Key Engineering Decisions
1. Fixture Storage (from planning Q1)
Decision: Git-tracked directory snapshots in tests/fixtures/orchestrator/
Structure per checkpoint:
checkpoint_<name>/
├── state.json # Serialized OrchestrationRun
├── feature/ # Minimal kitty-specs structure
│ ├── spec.md
│ ├── plan.md
│ ├── meta.json
│ └── tasks/
│ ├── WP01.md # With lane frontmatter
│ └── WP02.md
└── worktrees.json # Metadata: [{wp_id, branch, path}]
Loader behavior: 1. Copy fixture to temp directory 2. Initialize git repo in temp dir 3. Create worktrees from worktrees.json metadata 4. Load state.json into OrchestrationRun object 5. Return ready-to-use test context
2. Auth Verification (from planning Q2)
Decision: Lightweight API probe per agent
Implementation:
class AgentAvailability:
agent_id: str
is_installed: bool # CLI binary exists
is_authenticated: bool # Probe call succeeded
tier: Literal["core", "extended"]
failure_reason: str | None
Probe behavior:
- Each agent invoker gets a
probe()method - Makes minimal API call (e.g., list models, whoami)
- Timeout: 10 seconds
- Caches result for session duration
3. Test Path Model (from planning Q3)
Decision: Parameterized by agent count, not identity
Paths:
| Path | Agents | Tests |
|---|---|---|
| 1-agent | Single agent | Same-agent implementation and review |
| 2-agent | Two agents | Cross-agent review (different impl vs review agent) |
| 3+-agent | Three+ agents | Fallback scenarios (third agent used on failure) |
Runtime selection:
@pytest.fixture
def available_agents() -> list[str]:
"""Detect available agents at test start."""
return [a.agent_id for a in detect_all_agents() if a.is_authenticated]
@pytest.fixture
def test_path(available_agents) -> Literal["1-agent", "2-agent", "3+-agent"]:
"""Select test path based on agent count."""
count = len(available_agents)
if count >= 3:
return "3+-agent"
elif count == 2:
return "2-agent"
return "1-agent"
4. Smoke Test Task (from planning Q4)
Decision: File touch - agent creates empty file at specified path
Implementation:
SMOKE_TASK = """
Create an empty file at: {target_path}
Do not add any content.
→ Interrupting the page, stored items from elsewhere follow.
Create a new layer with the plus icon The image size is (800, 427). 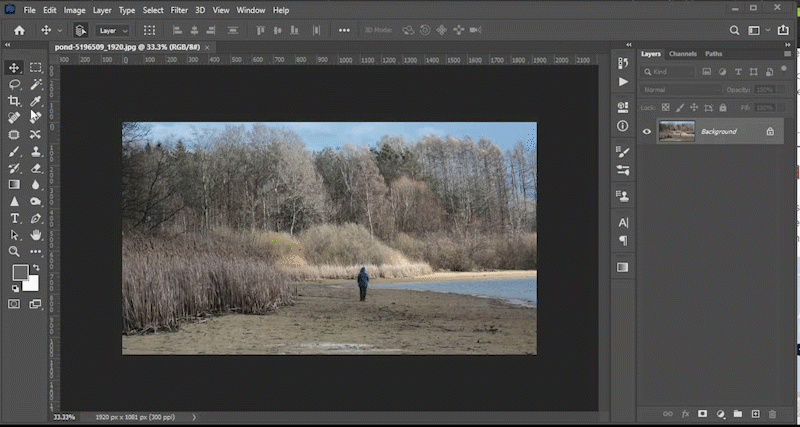pos(756,413)
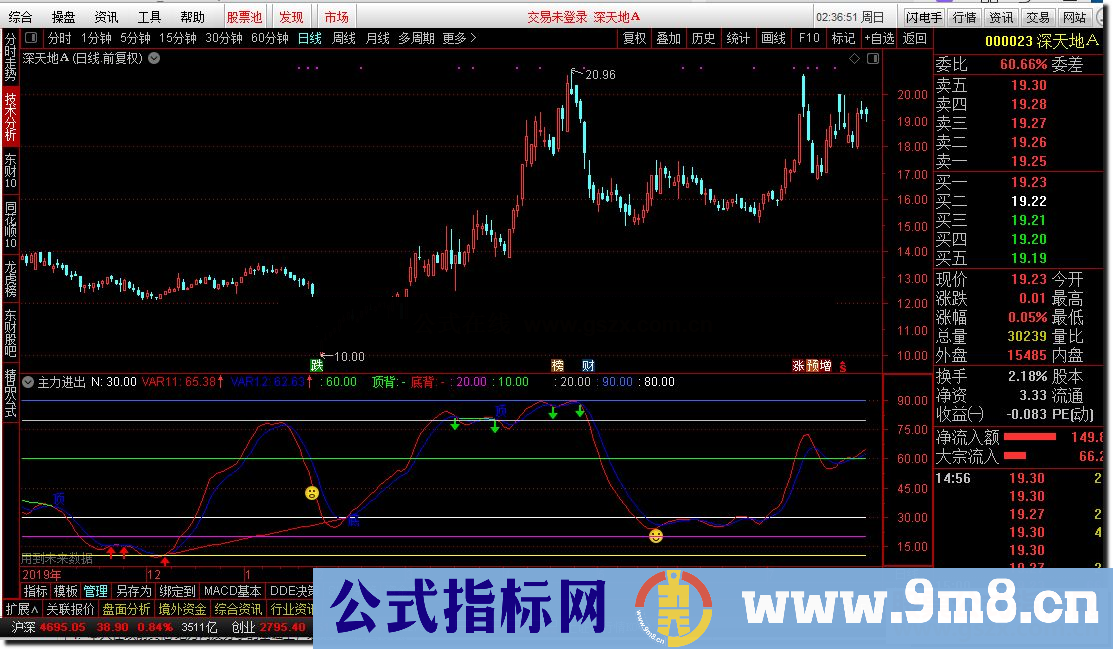
Task: Open the 交易 trading icon
Action: pyautogui.click(x=1038, y=15)
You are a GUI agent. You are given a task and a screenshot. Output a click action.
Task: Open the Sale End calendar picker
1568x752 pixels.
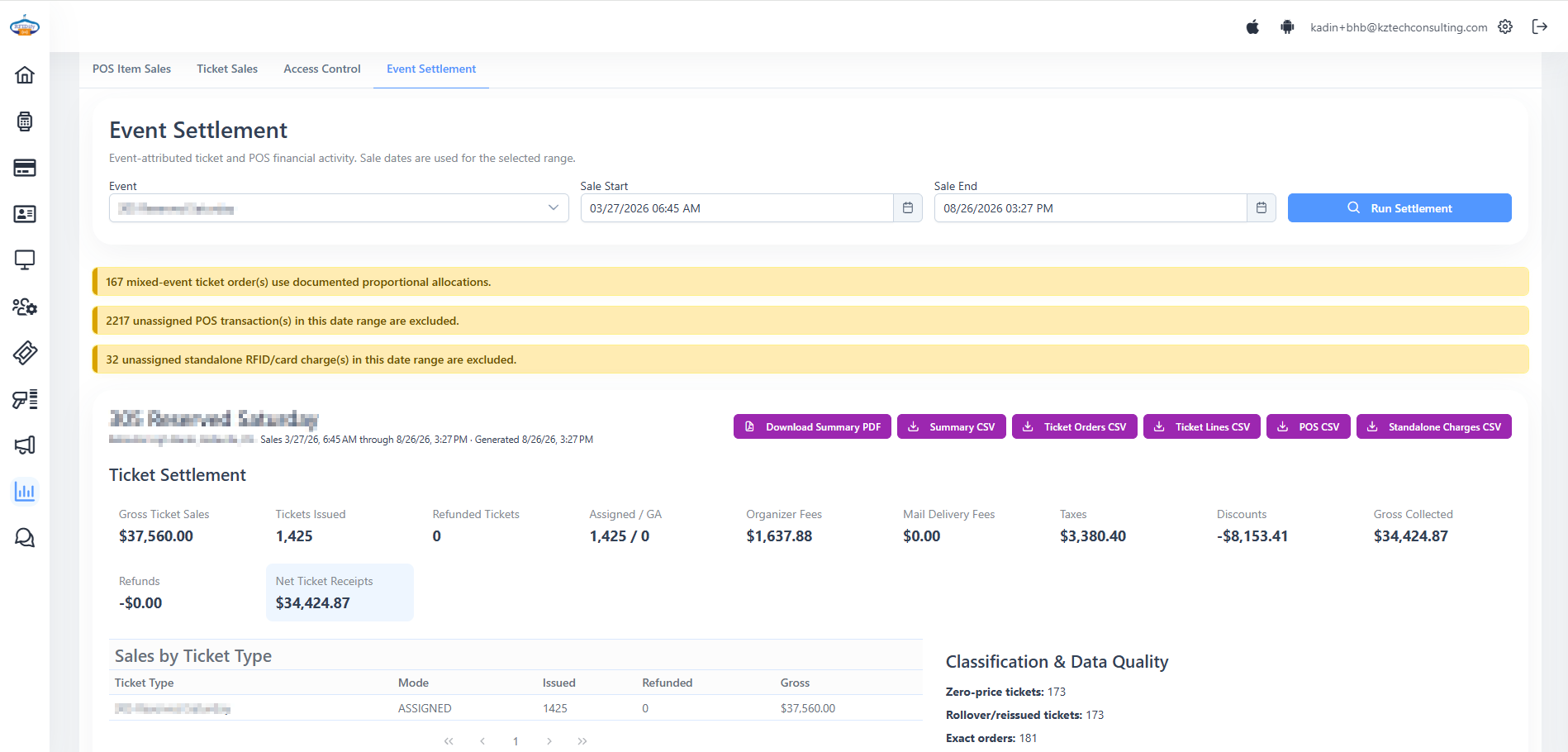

Just create the file.
"""
def verify_smoke_result(target_path: Path) -> bool:
return target_path.exists()
Test Categories & Markers
# In conftest.py
pytest.mark.orchestrator_availability # Agent detection tests
pytest.mark.orchestrator_fixtures # Fixture management tests
pytest.mark.orchestrator_happy_path # Basic orchestration flow
pytest.mark.orchestrator_review_cycles # Review rejection/re-impl
pytest.mark.orchestrator_parallel # Parallel execution & deps
pytest.mark.orchestrator_smoke # Extended agent smoke tests
# Tier markers for skip behavior
pytest.mark.core_agent # Fail if agent unavailable
pytest.mark.extended_agent # Skip if agent unavailable
Agent Tiers
Core Tier (must be available - tests fail if missing):
- Claude Code (
claude) - GitHub Codex (
codex) - GitHub Copilot (
copilot) - Google Gemini (
gemini) - OpenCode (
opencode)
Extended Tier (skip gracefully if missing):
- Cursor (
cursor) - Qwen Code (
qwen) - Augment Code (
augment) - Kilocode (
kilocode) - Roo Cline (
roo) - Windsurf (
windsurf) - Amazon Q (
amazonq)
Complexity Tracking
No constitution violations to track.